In the book, Bryant recounts how his journey toward ordination coincided with the beginnings of severe anxiety and intrusive thoughts, ultimately leading him into a psychiatric ward. He structures the book into sections that reflect on the different aspects of his experience, including his time in the psych ward, his recovery, and his ongoing journey with mental illness. It’s a candid and honest portrayal of the struggles that come with mental health issues and the complexities of finding faith amid such challenges. Bryant writes with a compelling honesty and vulnerability that is viscerally upsetting but also overlaid with hope.

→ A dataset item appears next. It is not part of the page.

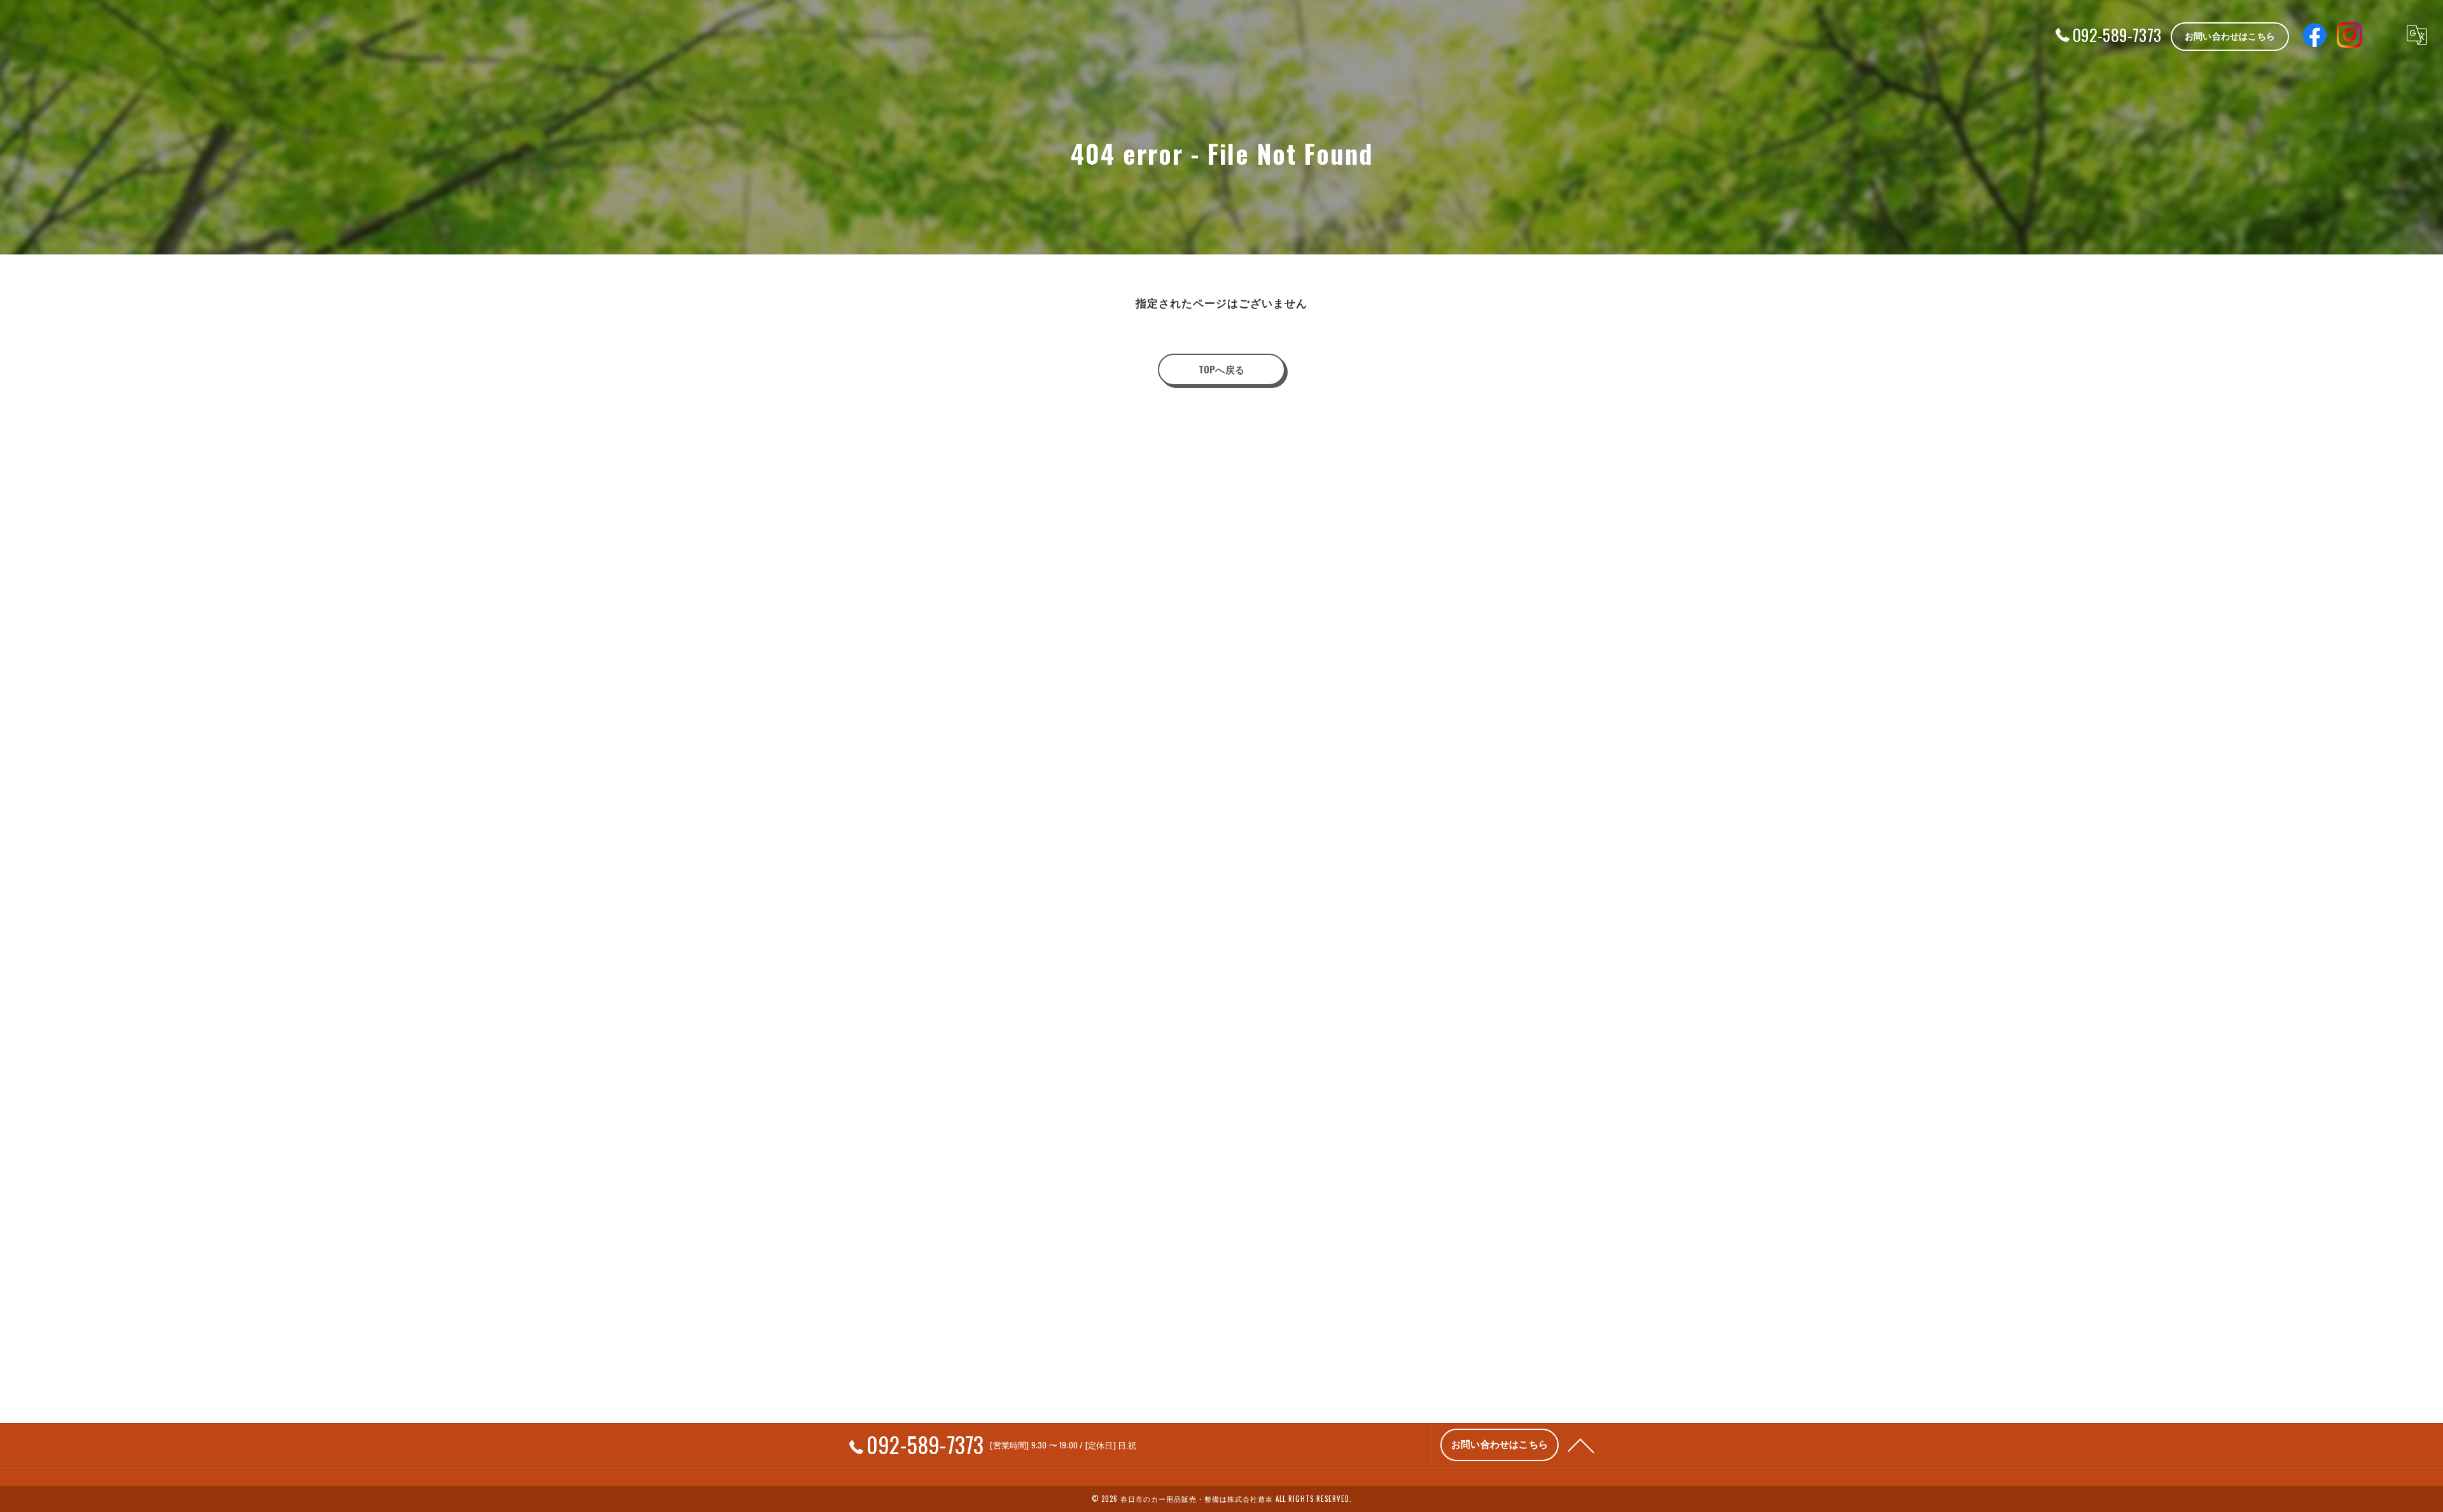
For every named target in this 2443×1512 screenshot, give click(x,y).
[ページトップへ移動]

In the 23rd Psalm, David writes not that God will take us over or around the valley of the shadow of death, but rather that God will be with us in the midst of that valley. A Quiet Mind to Suffer With is a story of finding joy, peace, and hope in that valley. There are any number of memoirs of those who have learned about the presence of Christ in their pain and suffering. Joni by Joni Eareckson Tada tells this story from the perspective of a woman who became paraplegic. A Grief Observed by CS Lewis tells this story from the perspective of someone who has lost a loved one. Everything Happens for a Reason: And Other Lies I’ve Loved by Kate Bowler tells this story from the perspective of a theologian facing a terminal cancer diagnosis. And the list continues. But what has been missing—up to this point—is an exploration of the topic from the perspective of an individual with mental illness. A Quiet Mind to Suffer With stands in the tradition of authors like Tada, Lewis, and Bowler, offering a deep and vulnerable personal and theological reflection on the presence of Christ in suffering.
Bryant, through his experiences, provides insights into how faith can offer a form of solace and companionship in the darkest of times. His narrative is a testament to the power of faith in providing hope and meaning amid suffering. The conversation within Christianity about mental healthcare and mental illness is long overdue. Bryant, with passion and a guttural rawness, pushes readers into that conversation—neither sugarcoating it nor catastrophizing it, but rather showing how Christ provides hope and healing.